Section 130 reads: “When a Magistrate, or the Police Commissioner, determines to disperse any such assembly by military force, he may require any commissioned or non-commissioned officer in command of any soldiers in the Bangladesh Army to disperse such assembly by military force, and to arrest and confine such persons forming part of it as the Magistrate or the Police Commissioner may direct, or as it may be necessary to arrest and confine in order to disperse the assembly or to have them punished according to law.” 

Section 131 however states that an army officer can act alone only “when no Magistrate can be communicated with.” If it becomes “practicable” for an army officer “to communicate with a Magistrate, he shall do so, and shall thenceforward obey the instructions of the Magistrate as to whether he shall or shall not continue such action.” The government thus had no legal authority to order the army to pick up persons from their homes and confine them. 

According to press reports, however, the army worked alone for the first two days. On the third day, police constables were seen accompanying army personnel, possibly “to justify the renaming of the military operation as a joint drive of the army, paramilitary Bangladesh Rifles and the police.” 

On 20 October 2002, the Prime Minister admitted that “some innocent people might have been held during the joint drive. But they will eventually be freed.” However, according to Article 33(1) of the Bangladesh Constitution, no person may be arrested without being informed of the grounds for the arrest. Furthermore such a person shall have the right to consult and be defended by a legal practitioner. Article 33(2) requires every detainee to be produced before a magistrate within 24 hours of his or her arrest. Operation Clean Heart however saw hundreds of people being denied these rights. 

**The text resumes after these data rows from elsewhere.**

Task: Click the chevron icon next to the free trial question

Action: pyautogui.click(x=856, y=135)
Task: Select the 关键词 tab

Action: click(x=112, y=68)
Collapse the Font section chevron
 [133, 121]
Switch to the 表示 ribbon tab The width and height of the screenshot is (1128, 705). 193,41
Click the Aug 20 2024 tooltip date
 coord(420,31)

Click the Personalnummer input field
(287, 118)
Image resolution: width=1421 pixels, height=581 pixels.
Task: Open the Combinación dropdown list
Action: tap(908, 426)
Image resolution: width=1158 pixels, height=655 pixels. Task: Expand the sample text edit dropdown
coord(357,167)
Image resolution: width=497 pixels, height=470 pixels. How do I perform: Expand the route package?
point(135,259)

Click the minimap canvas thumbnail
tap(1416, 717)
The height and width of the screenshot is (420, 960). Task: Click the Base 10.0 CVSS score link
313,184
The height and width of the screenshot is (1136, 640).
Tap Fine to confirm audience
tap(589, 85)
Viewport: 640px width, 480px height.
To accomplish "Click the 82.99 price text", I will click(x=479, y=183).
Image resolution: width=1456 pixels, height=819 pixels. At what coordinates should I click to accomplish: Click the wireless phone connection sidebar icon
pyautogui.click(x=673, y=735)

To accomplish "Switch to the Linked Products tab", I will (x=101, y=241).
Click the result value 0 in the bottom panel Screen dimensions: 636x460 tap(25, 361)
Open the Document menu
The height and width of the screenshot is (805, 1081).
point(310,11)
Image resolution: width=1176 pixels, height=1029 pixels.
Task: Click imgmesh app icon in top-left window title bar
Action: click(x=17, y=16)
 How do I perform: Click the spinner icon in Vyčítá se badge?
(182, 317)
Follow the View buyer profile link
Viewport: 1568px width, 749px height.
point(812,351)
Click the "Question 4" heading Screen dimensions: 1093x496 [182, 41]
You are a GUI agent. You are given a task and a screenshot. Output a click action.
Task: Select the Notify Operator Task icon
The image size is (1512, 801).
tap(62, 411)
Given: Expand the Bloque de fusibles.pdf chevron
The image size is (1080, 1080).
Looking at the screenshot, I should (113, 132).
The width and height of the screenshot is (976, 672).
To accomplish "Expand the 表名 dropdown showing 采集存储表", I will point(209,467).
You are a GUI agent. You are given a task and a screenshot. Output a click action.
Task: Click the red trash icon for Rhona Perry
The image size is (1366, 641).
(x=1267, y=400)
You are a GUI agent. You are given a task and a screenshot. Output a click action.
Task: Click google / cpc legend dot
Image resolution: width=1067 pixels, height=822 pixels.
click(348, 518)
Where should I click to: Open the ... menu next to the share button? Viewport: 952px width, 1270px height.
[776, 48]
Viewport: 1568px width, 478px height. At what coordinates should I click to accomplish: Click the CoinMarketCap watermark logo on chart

Article 31 of the Bangladesh Constitution guarantees every citizen the “inalienable right” to ‘the protection of law’ and allows “no action” by any authority that may be “detrimental to the life, liberty, body, reputation or property of any person.” All persons, criminals or otherwise, have the right not to be extrajudicially executed.

 

On 9 January 2003 – the day Operation Clean Heart was wound up – the Government of Bangladesh promulgated an ordinance indemnifying the armed forces and the assisting police forces from any actions consequential upon the actions under Operation Clean Heart, including deaths and search and seizure of property. The ordinance precludes any move to seek justice in courts for human rights violations during the countrywide clampdown on crime. It was placed before Parliament on 27 January 2003 and is due to be discussed during the ongoing session.

 

The move to indemnify the security forces points to a clear intention on the part of the government to avoid any investigation of reports of deaths and torture in custody.

 

The Bangladesh Government’s recourse to extrajudicial measures to tackle crime runs counter to its claims of being a democracy; such measures are characteristic of repressive regimes or police States. Moreover, in the absence of planned institutional reform, such an operation is unlikely to have a lasting effect on the law and order situation. Rising crime itself is partly the result of the failure of institutions such as the police and the judiciary. The hasty, shortsighted mop-up operation may also have swept up the last remaining traces of the rule of law in Bangladesh.